Exercise brief:
Keep the images out while you set down the data exactly.

Input for this task:
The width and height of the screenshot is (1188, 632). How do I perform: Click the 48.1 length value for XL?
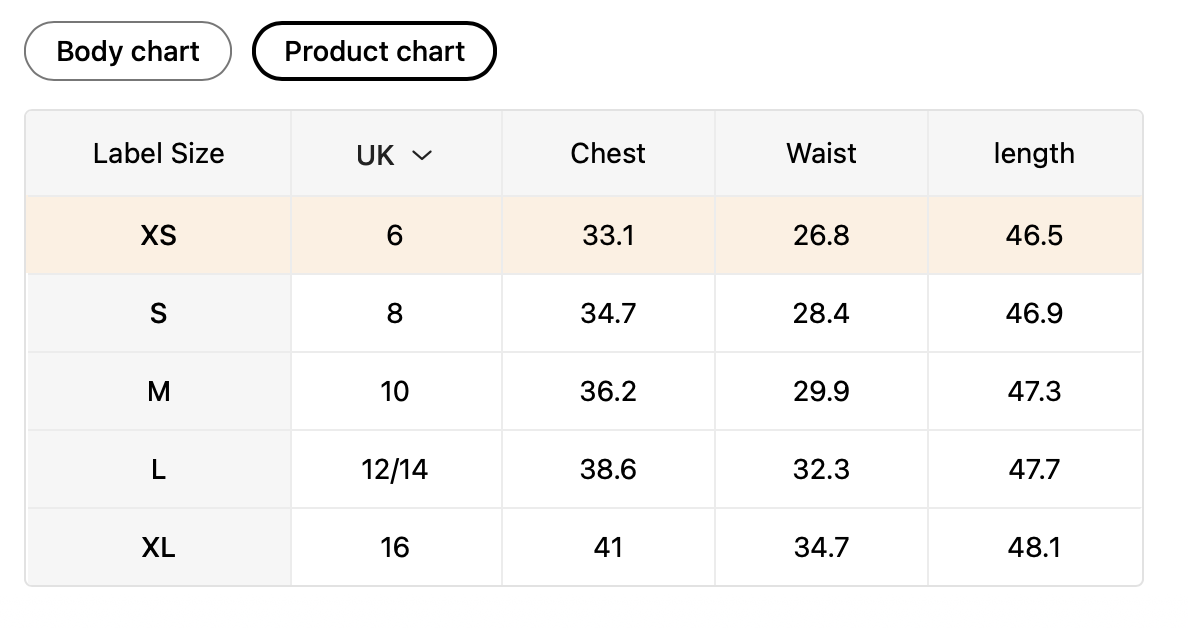[1034, 548]
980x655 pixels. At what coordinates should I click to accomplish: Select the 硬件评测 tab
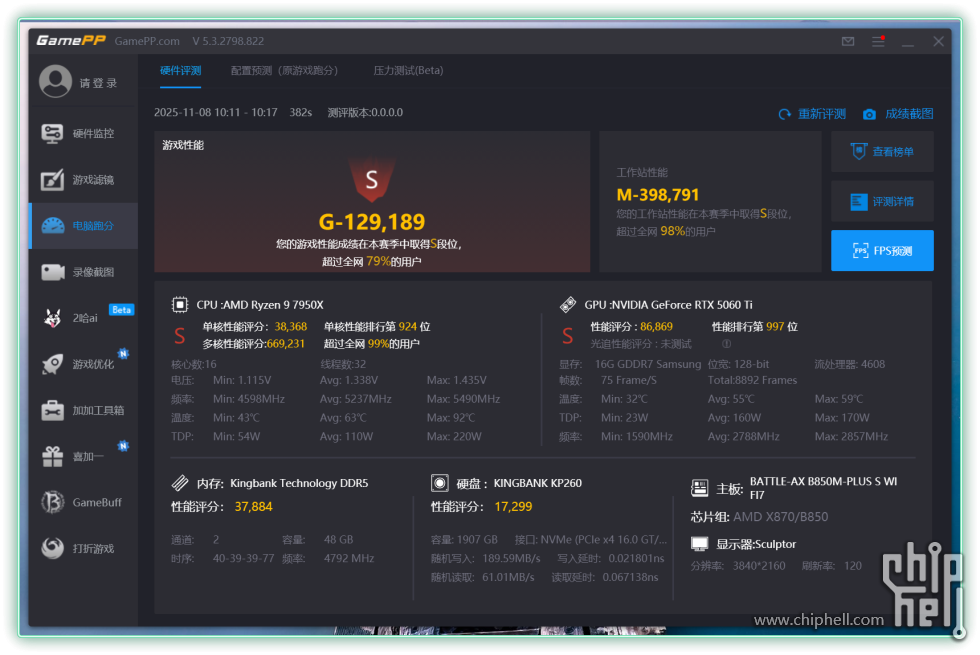pos(181,71)

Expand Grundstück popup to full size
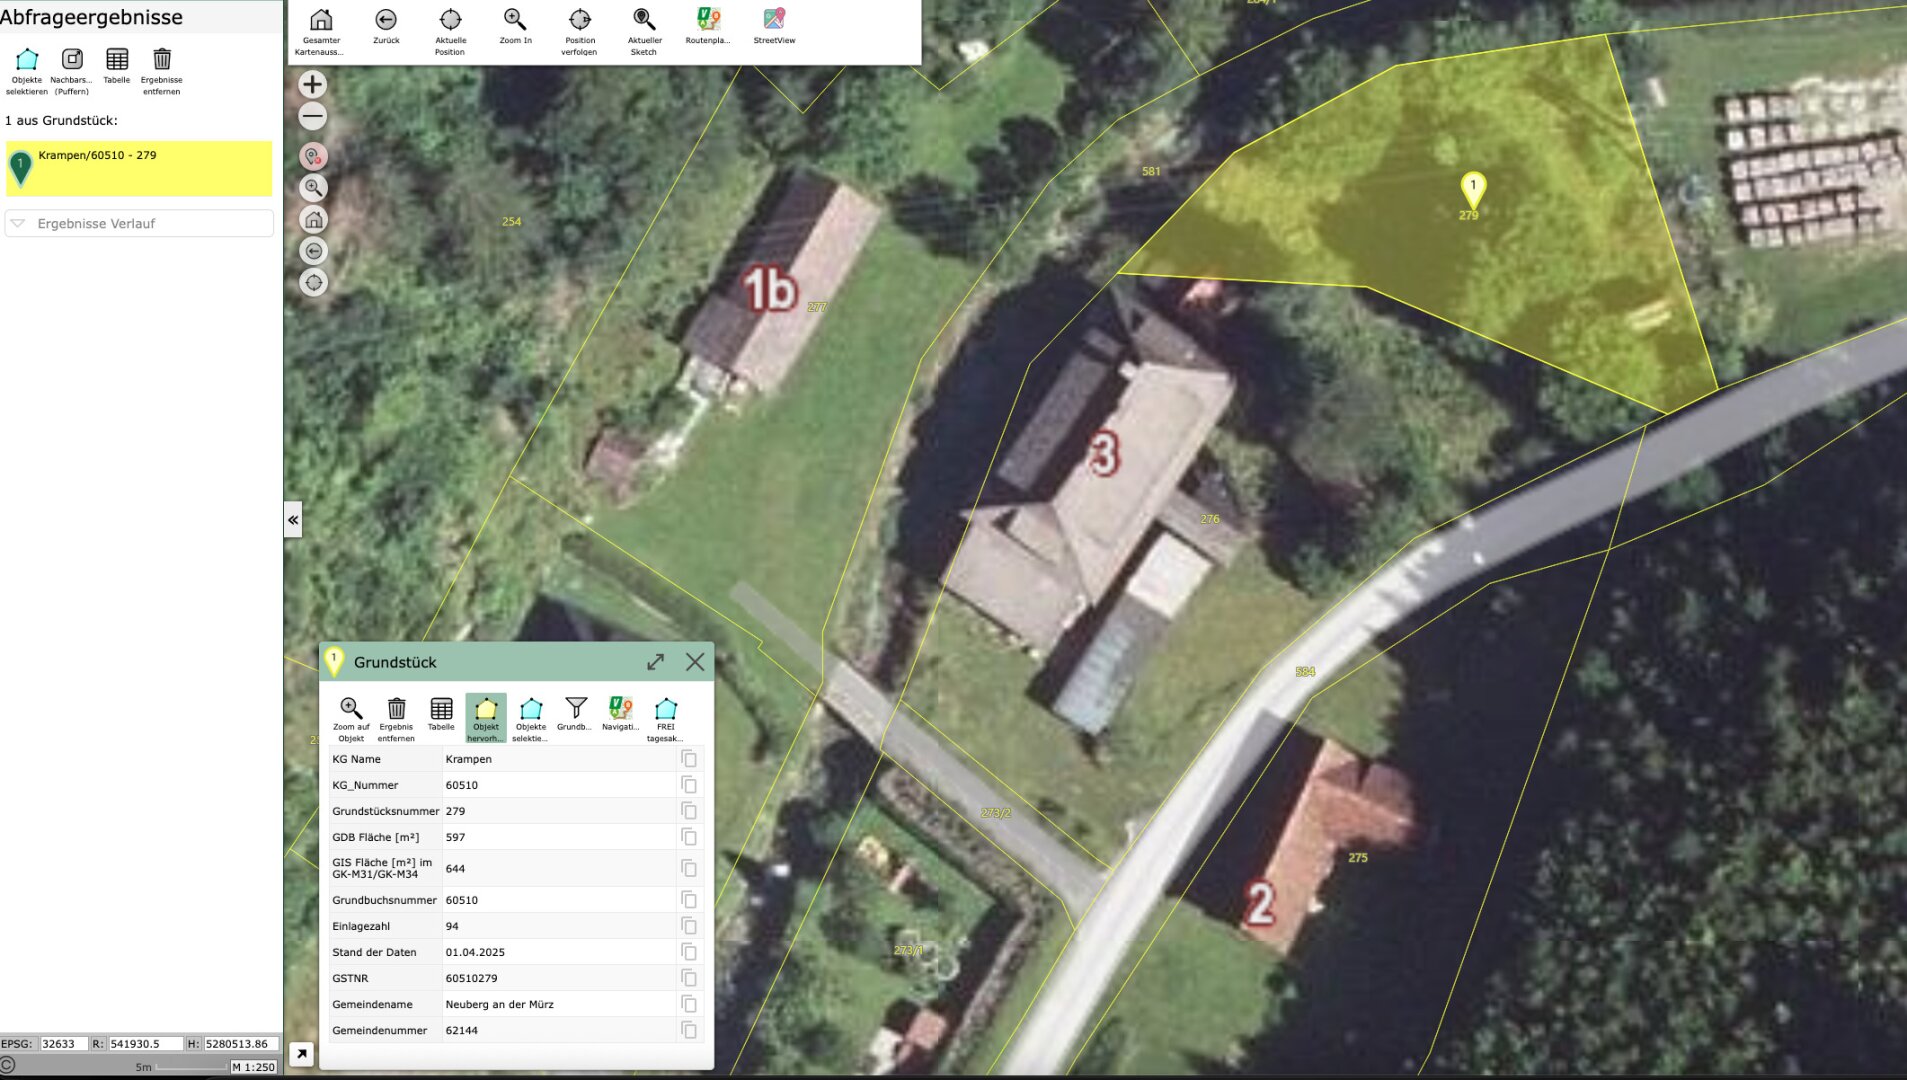(655, 662)
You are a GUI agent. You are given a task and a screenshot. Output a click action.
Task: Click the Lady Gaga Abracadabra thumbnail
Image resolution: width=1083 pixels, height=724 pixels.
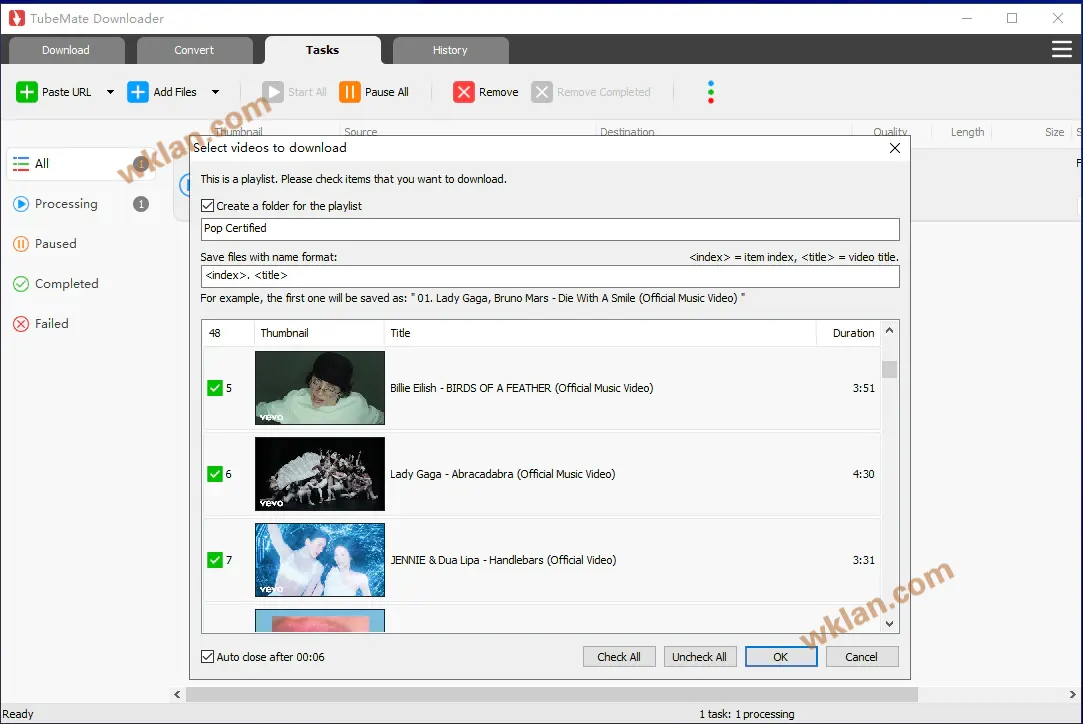tap(320, 474)
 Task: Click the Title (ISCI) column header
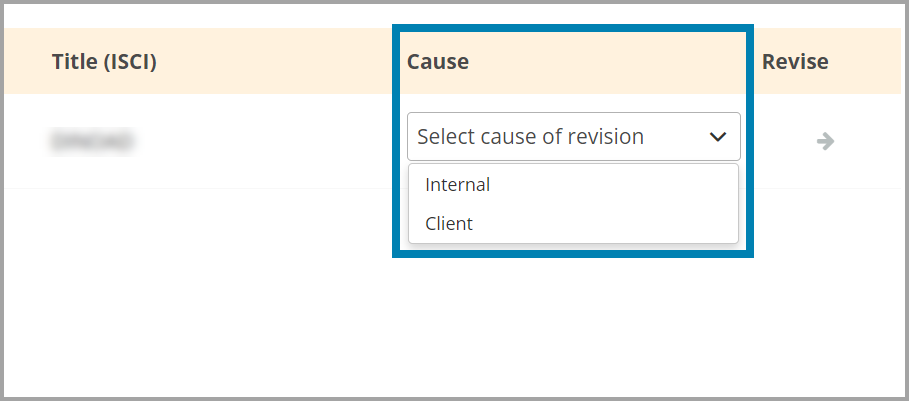point(104,62)
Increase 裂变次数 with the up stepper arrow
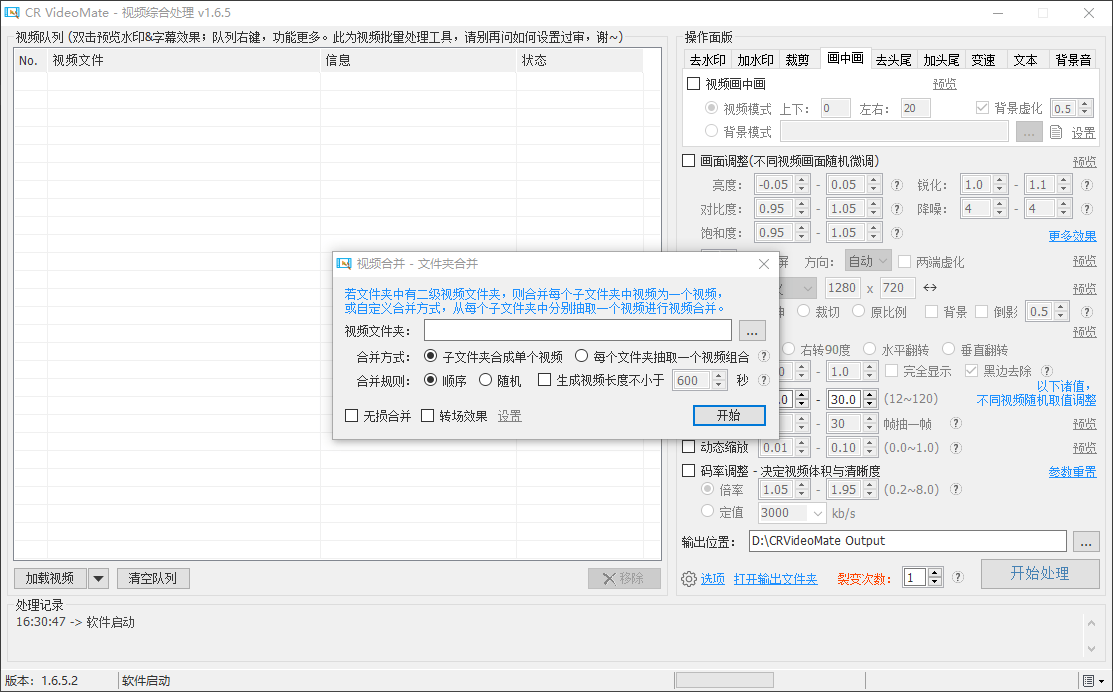Image resolution: width=1113 pixels, height=692 pixels. click(x=935, y=573)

Result of this exercise:
The width and height of the screenshot is (1188, 632). How do I perform: Click the 48.1 length value for XL?
[1034, 548]
980x655 pixels. At what coordinates should I click to accomplish: Select the 硬件评测 tab
pos(181,71)

Expand Grundstück popup to full size
(655, 662)
You are a GUI agent. You are given a task and a screenshot. Output a click action.
Task: Click the Lady Gaga Abracadabra thumbnail
Image resolution: width=1083 pixels, height=724 pixels.
tap(320, 474)
 Task: Click the Title (ISCI) column header
point(104,62)
Increase 裂变次数 with the up stepper arrow
Image resolution: width=1113 pixels, height=692 pixels. click(x=935, y=573)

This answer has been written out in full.